Many women don’t realise that they should be including strength training in their fitness plans. In fact many women fear strength training as they believe it will make them look “bulky”, like a body builder.
The truth is that strength training will increase you muscle mass, but women generally will not bulk up without substantial training involving weights and specific programming that is designed for significant hypertrophy (muscle mass growth). Women lack the hormones that contribute to bulking up.
Lets look at a couple of the key the benefits of strength training…
- More Muscle = More Energy Burning
- Stronger Muscles = Being More Capable and Functional
- Maintaining Muscle Mass is Important
- Strength Training can Help with Bone Density
Strength training (when done correctly and supported by a healthy diet) will trigger your body to create more muscle fibres. Muscle is the main consumer of energy in your body. All your your movement requires muscle activation and for muscles to be active they need energy. The more muscle you have the greater the energy burned every day, as those muscle go about their daily activities.
Our muscles work together and with our bones to allow us to run, walk climb, carry, pick up, pull and push.
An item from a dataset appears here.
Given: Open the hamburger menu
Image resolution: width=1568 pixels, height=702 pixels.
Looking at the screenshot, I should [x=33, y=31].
As women we need to be able to do all of these things well. If you are a Mother you will know that carrying your child gets harder every week/month/year as they grow. Mothers of infants and toddlers also need to manage lifting and manoeuvring their child and/or pram in and out of the car or a pram. If your arms and legs aren’t capable of dealing with these loads in these positions, you will compensate by using other muscles. Doing this over a long period, can lead muscle strain and unhealthy movement patterns that can cause pain and injury.
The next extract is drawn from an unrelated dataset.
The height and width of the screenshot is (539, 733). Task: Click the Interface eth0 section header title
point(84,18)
If you are on a fat loss journey you will likely be in some form of calorie deficit with your nutrition/eating plan. If you do not do work to maintain your muscle mass you run the risk of losing muscle mass, which is not necessarily healthy, it’s certainly not good for helping you be functional in your daily life and it may not look great either (lets face it there are some aesthetics involved in fat loss journeys!).
As women enter perimenopause and menopause, our oestrogen levels reduce. This increases our risk for developing osteoporosis. Strength training helps with this, as long as you are getting enough vitamin D and calcium. The stress of the of the muscle pulling on the bone, triggers the bone forming process. This results in stronger denser bones.